Dobler was constantly getting in fights with teammates during “live” training camp practices. The head coach, Don Coryell – a former Marine Corps boxer, had enough one day and yelled: “Dobler, you get in another fight, you’re going to fight me.”
A few minutes later, Dobler started punching Walt Patulski, a huge defensive end from Notre Dame. Coryell came running over and broke up the fight and then turned to Dobler and said: “Let’s go!”
Oh boy. … I could already see the headlines.
Conrad threw off his helmet and stepped toward the head coach. Instantly Dan Dierdorf – yes, that Dan, the Hall of Fame offensive lineman and broadcaster for CBS-TV working our game this Sunday – bear hugged Dobler from behind, picked up the feisty guard and carried him 20 yards away from the coach. “Connie, you are not going to fight the head coach and stop hitting your teammates,” Dierdorf said.
Dobler hit fewer teammates after that.
Ravens Surprised By Lack Of Hazing
“In fact, they gave me a mentor, Cory Redding, who really helped me become a pro. Our program is huge.”
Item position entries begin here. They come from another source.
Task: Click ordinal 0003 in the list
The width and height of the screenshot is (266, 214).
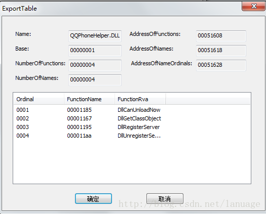Action: coord(23,127)
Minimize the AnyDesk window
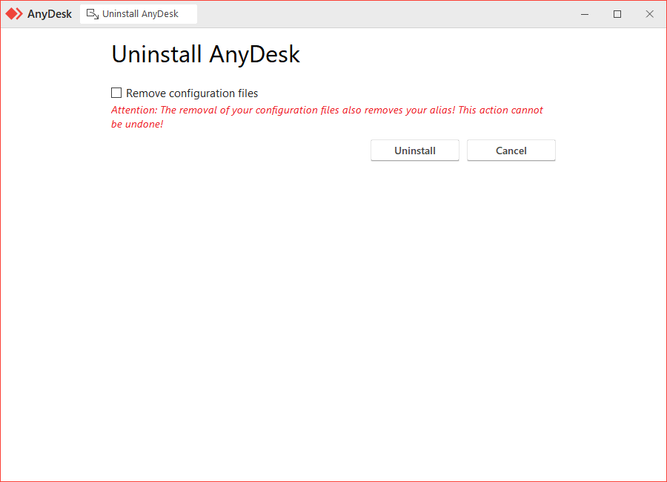The height and width of the screenshot is (482, 667). point(585,14)
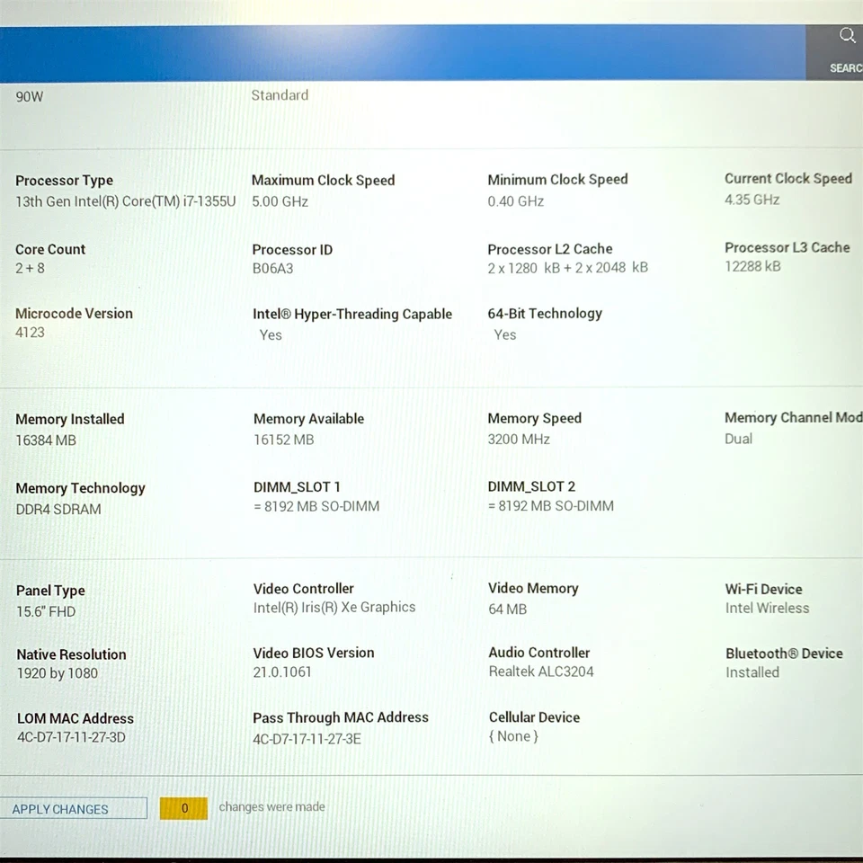Image resolution: width=863 pixels, height=863 pixels.
Task: Click the Memory Speed label
Action: (534, 418)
Harry Swayne, who played 15 NFL seasons and is the Ravens’ director of player development, is proud of the mentoring program. “Rookies come in here dealing with a lot of things: new place, new people, away from home and their comfortable colleges, the speed of the game, the amount of work that goes into being an NFL player. That’s a lot to handle. They need help. Our veteran mentors look out for the best interests of our rookies. The mentoring works here because our guys really do love and respect each other. They watch out for one another.
“We have some fun, but we’re all about helping so the team can get better,” Swayne explained.
Smith Ready For The Bengals
We can all learn something from this impressive 24-year-old receiver and team leader. Torrey also talked about the team and Sunday’s game against the Bengals. “We’re practicing well, we’re focused, and we’re loose. We’re not pointing fingers. We can struggle like we are right now, and everyone will stick together, not flinch, not jump ship. It will be that much more special when we come out of this, because we stuck together and gutted it out,” Smith said.
Love that guy.
Let’s gut it out Sunday. Let’s beat the Bengals.